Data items

*** Block opens ***

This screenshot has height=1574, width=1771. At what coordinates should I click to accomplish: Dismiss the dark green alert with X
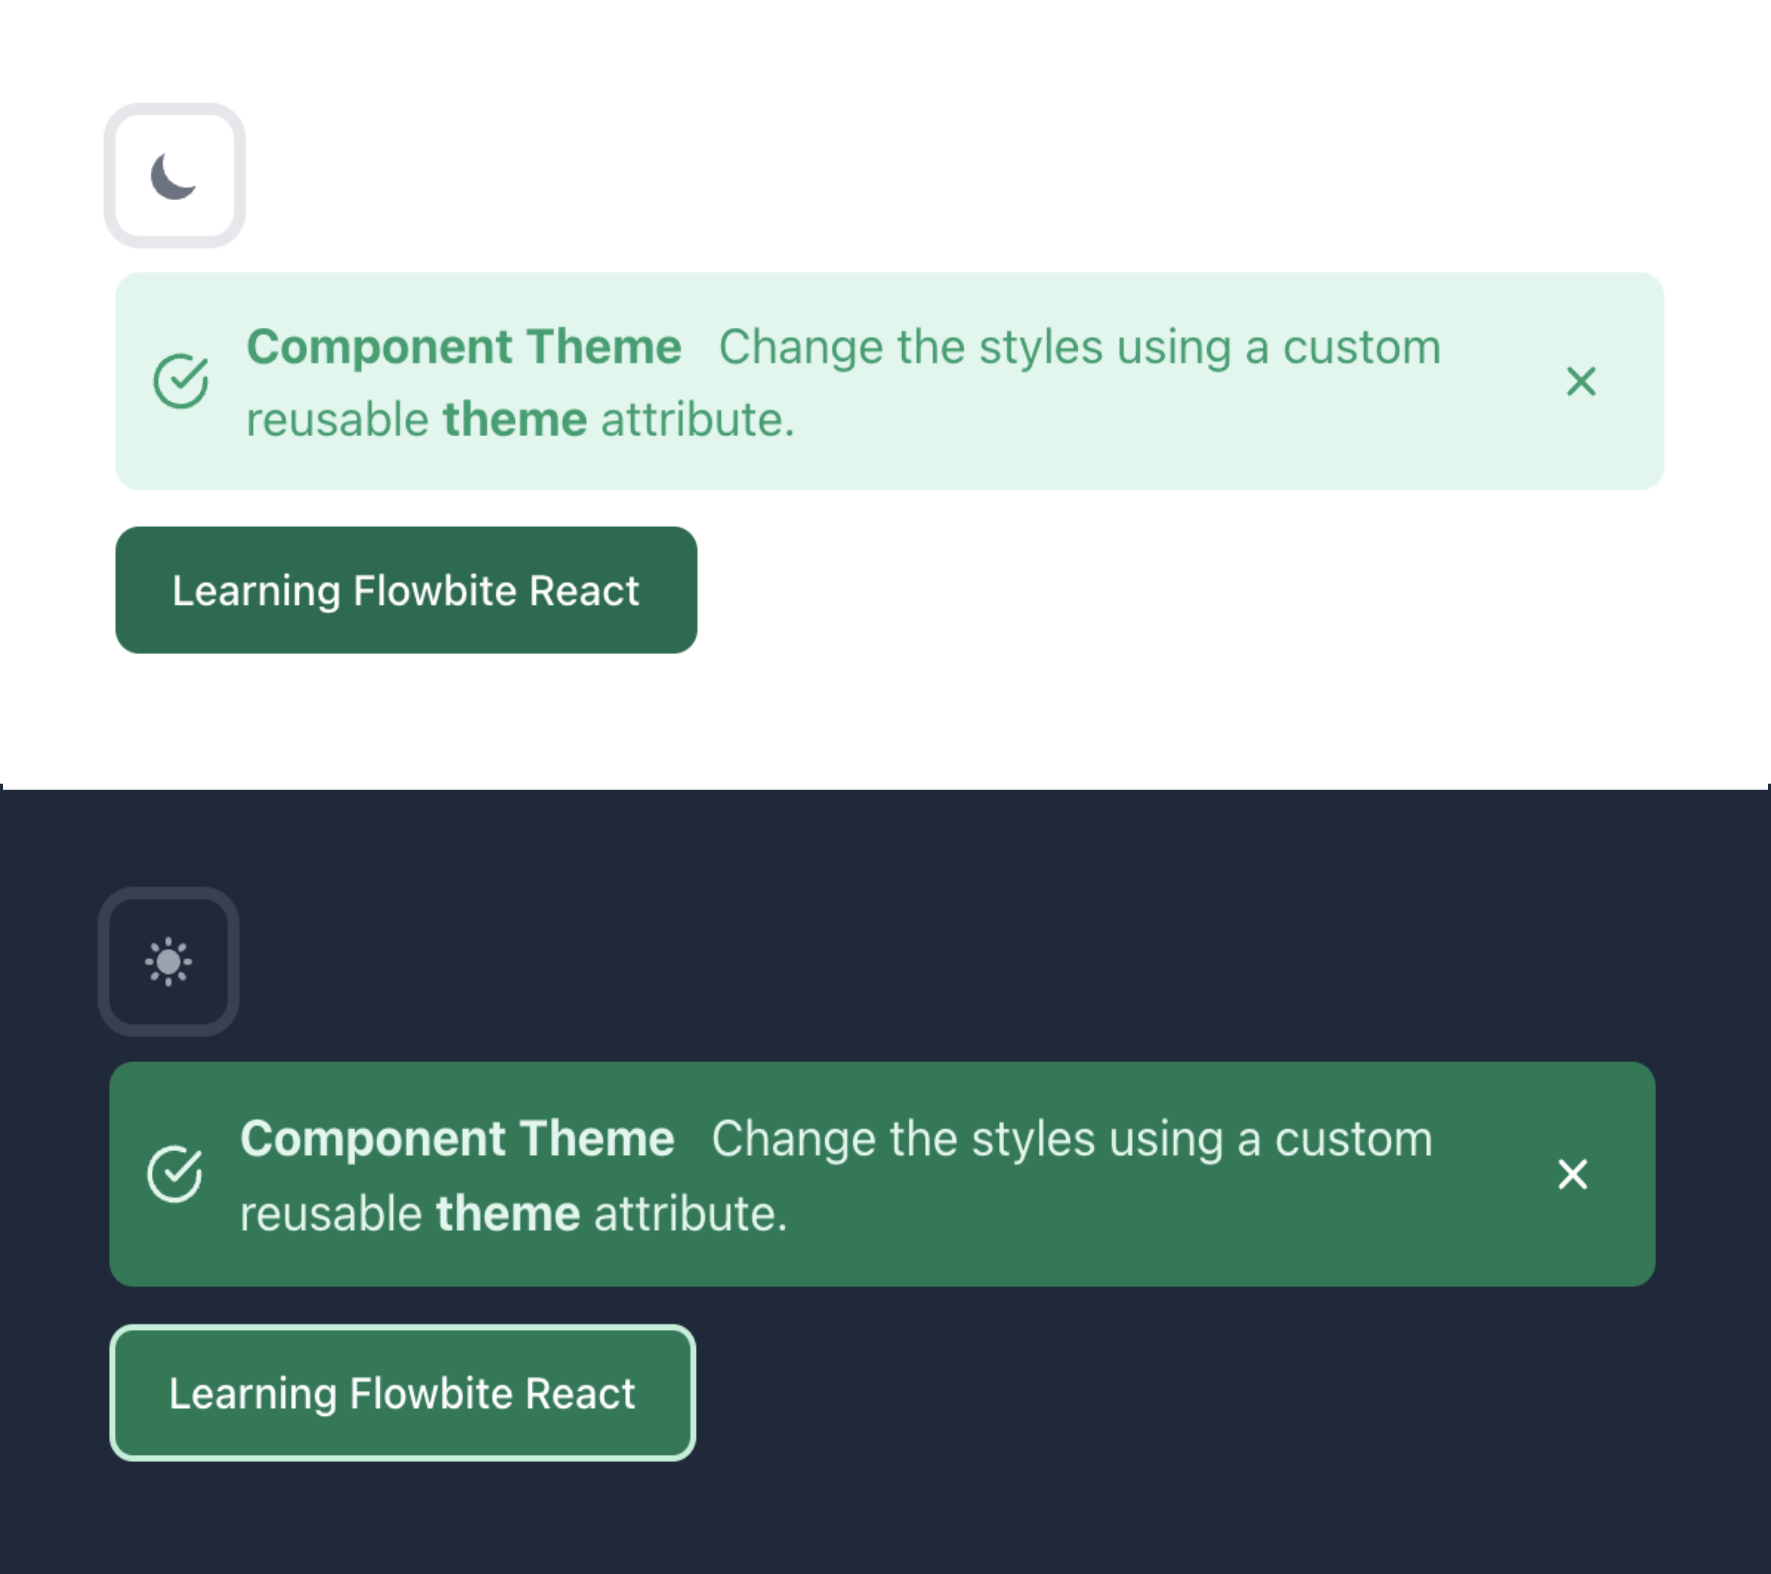coord(1572,1174)
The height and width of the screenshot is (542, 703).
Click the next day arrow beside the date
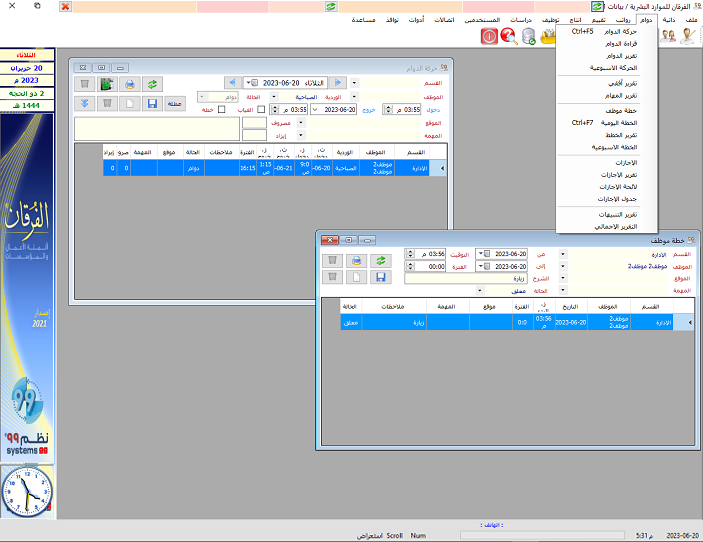pos(233,82)
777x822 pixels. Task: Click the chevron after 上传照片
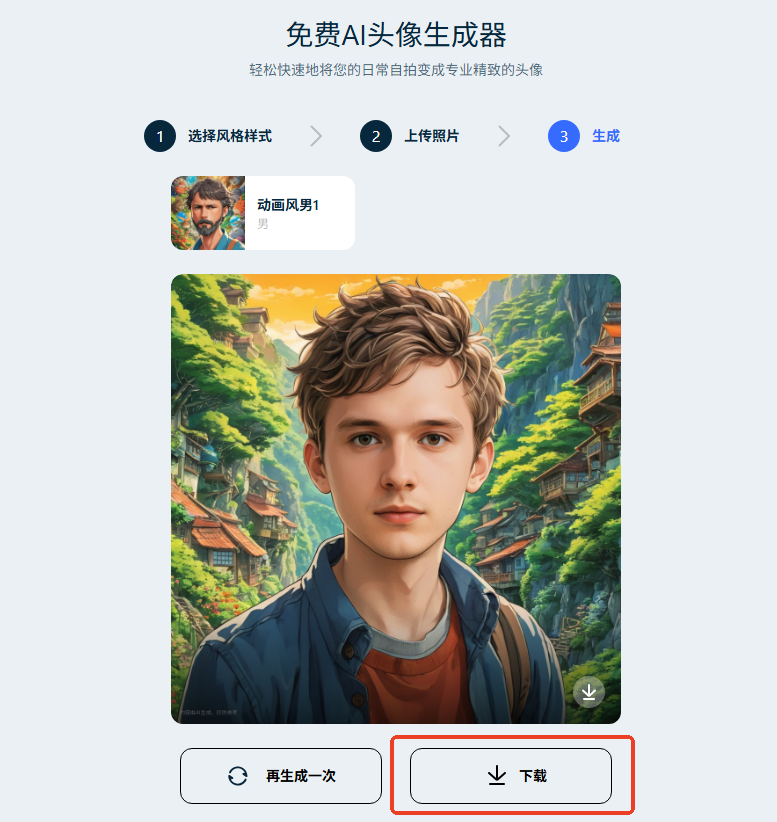tap(504, 136)
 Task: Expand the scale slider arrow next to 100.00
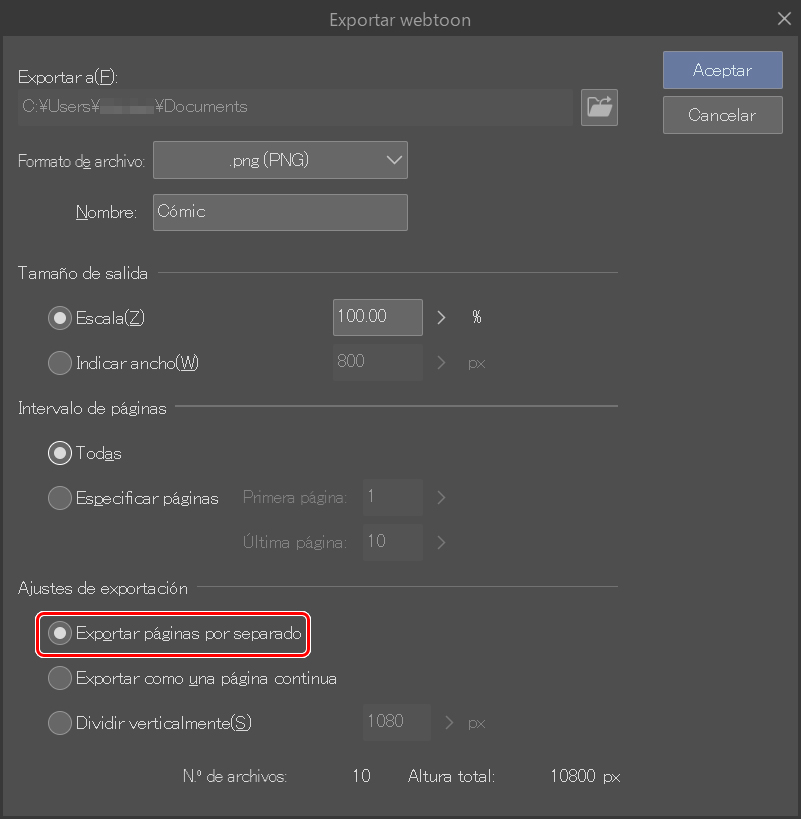pyautogui.click(x=442, y=318)
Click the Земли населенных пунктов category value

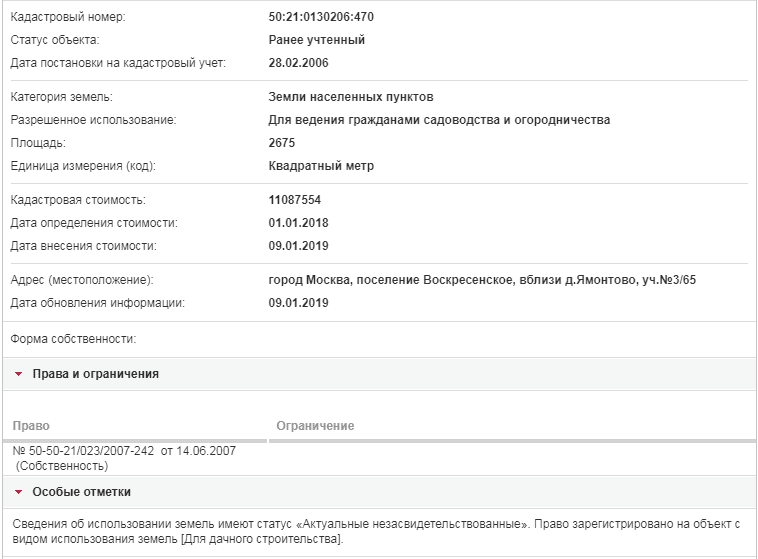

*** Block closes ***

▶ **Task**: Leave out the pictures and repeat exactly the lines from the one containing "Task: Expand the" through the last line of the entries.

▶ **Task solution**:
 Task: Expand the scale slider arrow next to 100.00
pyautogui.click(x=442, y=318)
Click the Земли населенных пунктов category value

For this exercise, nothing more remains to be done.